Allan: we are back, how was the perimeter scout?

Cas: we may have to move soon, I found another two thugs less than four hundred yards away. My drop quarry is getting full and someone will take notice soon.

A: how many has it been?

C: I’ve never liked to keep count, it makes it harder to sleep.

A: do you mind if I ask you about it?

C: go ahead.

A: how did you fall into this skill?

C: like I said before, I had military training… I know, cliché as all hell. But the service only helped me become more efficient. I was accustomed to this line of work ever since I was a kid back in Louisiana, another cliché, when I was drawn in by some shady people. I was an idiot kid, later to become an idiot adult. I always had a thing for rhetoric and it got me out of more than a couple near ass beatings. When I joined the military I had to learn to keep my mouth shut, or I’d get a boot in it.

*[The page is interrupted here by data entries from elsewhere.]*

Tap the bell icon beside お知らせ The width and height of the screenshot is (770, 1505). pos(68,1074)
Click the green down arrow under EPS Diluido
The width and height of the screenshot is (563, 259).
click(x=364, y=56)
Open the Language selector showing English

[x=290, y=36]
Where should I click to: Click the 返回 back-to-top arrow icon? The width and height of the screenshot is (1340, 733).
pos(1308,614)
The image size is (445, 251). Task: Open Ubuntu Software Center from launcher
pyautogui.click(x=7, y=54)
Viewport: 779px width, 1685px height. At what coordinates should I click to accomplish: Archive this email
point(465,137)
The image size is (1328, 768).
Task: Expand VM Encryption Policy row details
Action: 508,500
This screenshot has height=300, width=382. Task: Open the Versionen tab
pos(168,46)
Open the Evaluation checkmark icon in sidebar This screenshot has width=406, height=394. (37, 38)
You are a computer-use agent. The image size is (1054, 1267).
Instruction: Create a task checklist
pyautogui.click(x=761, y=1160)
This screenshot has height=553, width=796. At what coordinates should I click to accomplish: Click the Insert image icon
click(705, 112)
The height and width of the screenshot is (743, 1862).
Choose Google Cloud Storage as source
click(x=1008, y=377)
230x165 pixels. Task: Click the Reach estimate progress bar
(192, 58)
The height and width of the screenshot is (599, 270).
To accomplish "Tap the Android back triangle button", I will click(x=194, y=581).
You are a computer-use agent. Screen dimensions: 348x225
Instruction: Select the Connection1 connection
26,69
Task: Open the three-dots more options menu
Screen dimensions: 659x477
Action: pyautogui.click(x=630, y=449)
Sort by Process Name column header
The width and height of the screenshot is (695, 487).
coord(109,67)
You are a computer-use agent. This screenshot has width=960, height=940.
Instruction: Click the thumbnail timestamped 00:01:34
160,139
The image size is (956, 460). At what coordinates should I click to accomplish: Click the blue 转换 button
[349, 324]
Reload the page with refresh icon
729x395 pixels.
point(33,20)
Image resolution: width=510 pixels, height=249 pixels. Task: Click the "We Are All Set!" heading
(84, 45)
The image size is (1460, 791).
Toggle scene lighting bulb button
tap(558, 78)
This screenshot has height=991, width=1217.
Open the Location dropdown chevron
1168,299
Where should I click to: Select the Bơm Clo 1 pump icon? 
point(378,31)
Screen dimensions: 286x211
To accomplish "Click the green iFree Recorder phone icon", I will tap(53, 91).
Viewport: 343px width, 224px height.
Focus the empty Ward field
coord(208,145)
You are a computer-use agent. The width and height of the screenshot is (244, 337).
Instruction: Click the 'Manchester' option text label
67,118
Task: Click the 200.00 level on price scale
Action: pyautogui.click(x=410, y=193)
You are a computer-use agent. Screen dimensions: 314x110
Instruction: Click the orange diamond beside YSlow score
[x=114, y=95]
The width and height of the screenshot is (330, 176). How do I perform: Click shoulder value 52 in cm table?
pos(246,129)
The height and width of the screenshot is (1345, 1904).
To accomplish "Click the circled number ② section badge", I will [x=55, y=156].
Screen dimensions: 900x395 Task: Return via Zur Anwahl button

This is the reason my wife and kids are no longer around. Some old skeleton from the idiot kids past came around while daddy was out and left them there for me to find.

A: fuck, I’m so sorry.

C: it wasn’t you, so why are you sorry. The only thing I regret is letting the police nab the bastard before I could.

A: I hope you don’t mind the change in subject, but how about telling us how you met solace.

C: ah man, it was in a dilapidated ass house boat bar in Vermillion bay. I was during one of my many stupors, knee deep in a bottle, half dead and only a quarter alive when the door opens. This safari hat wearing, dock martin boot clad kid walks in and asks Anthony the barman for a Cosmo. Let me tell you, tony didn’t even know how to spell it let alone spill it, but this kid walked him though it and before you know it we had a ‘solace in a teacup’ written on the menu for everyone to order.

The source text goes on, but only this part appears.